*** Source information

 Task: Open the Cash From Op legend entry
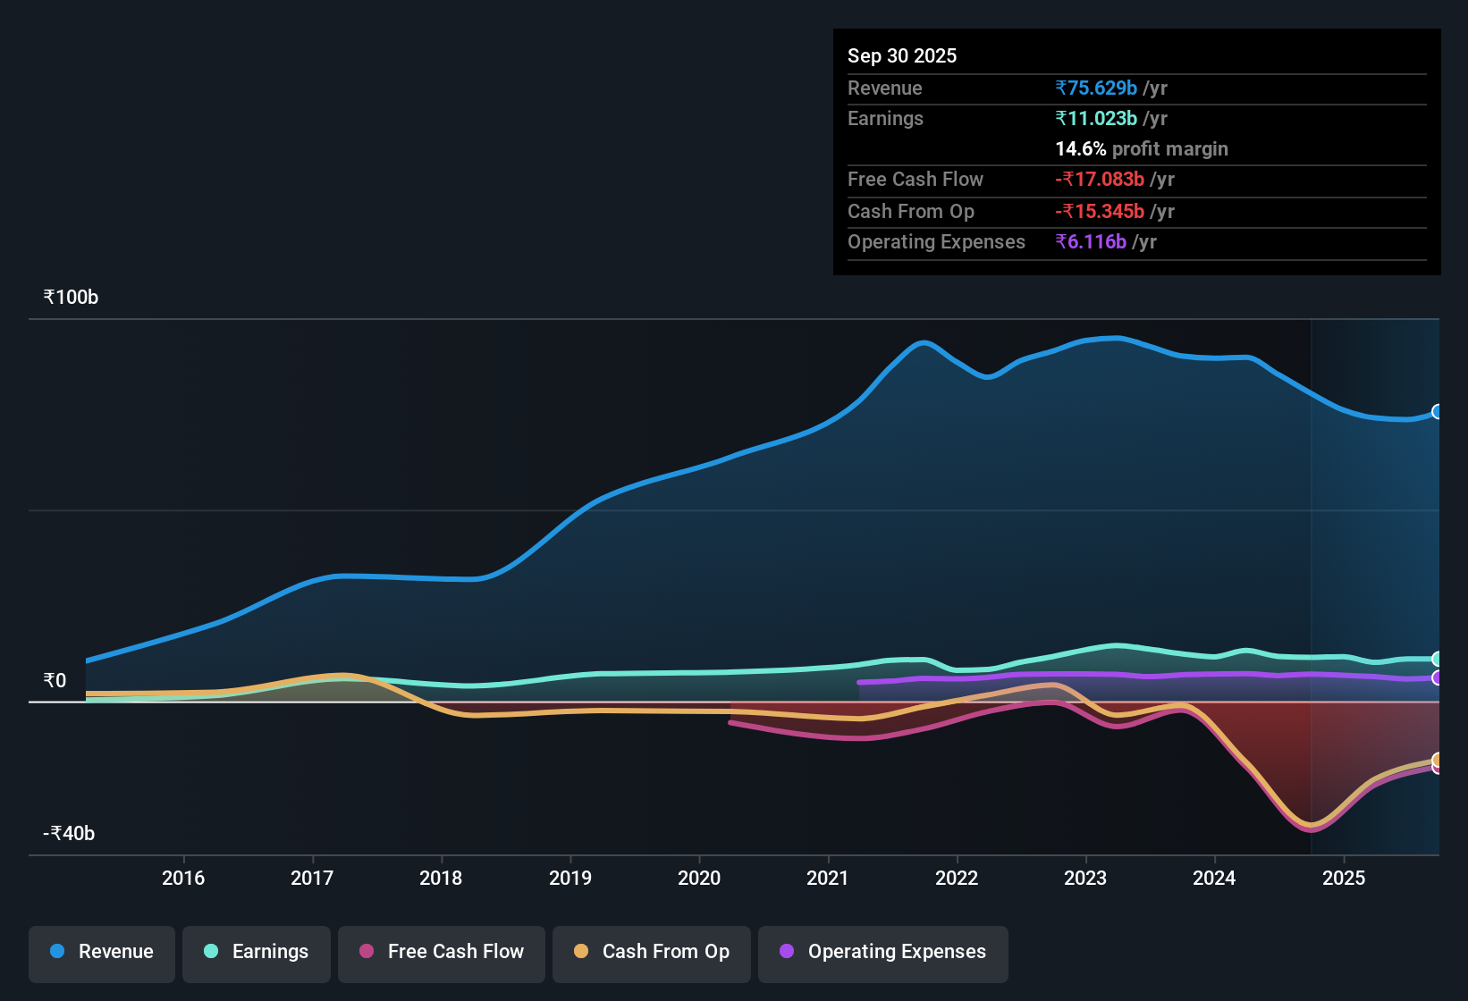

******
*** Source information

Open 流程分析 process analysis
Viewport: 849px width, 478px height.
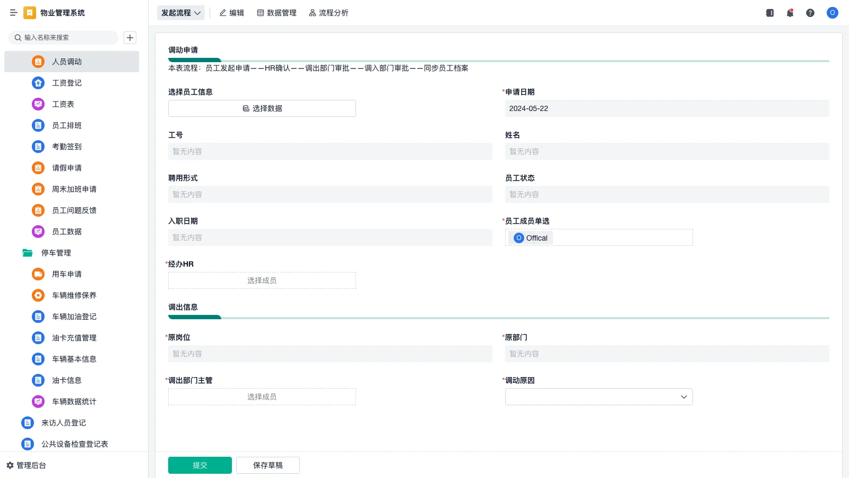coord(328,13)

******
*** Source information

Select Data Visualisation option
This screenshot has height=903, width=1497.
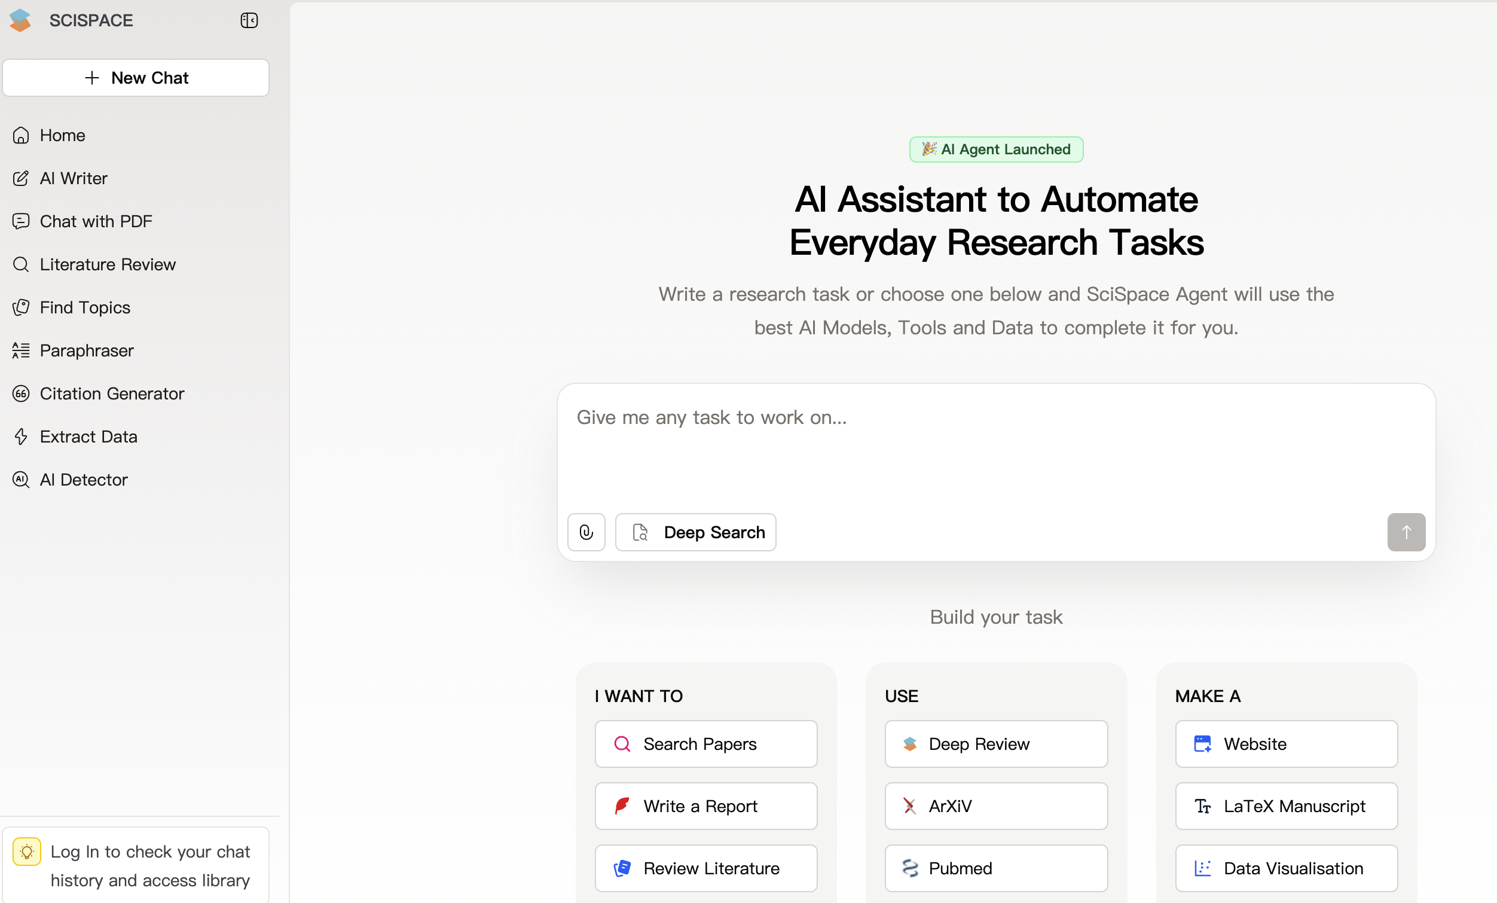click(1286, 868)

******

**Description of the task**. Working from the entries above, filter out every line that lacks "Open" and copy what remains.

**Solution to the exercise**.
 Task: Open the Cash From Op legend entry
Open 流程分析 process analysis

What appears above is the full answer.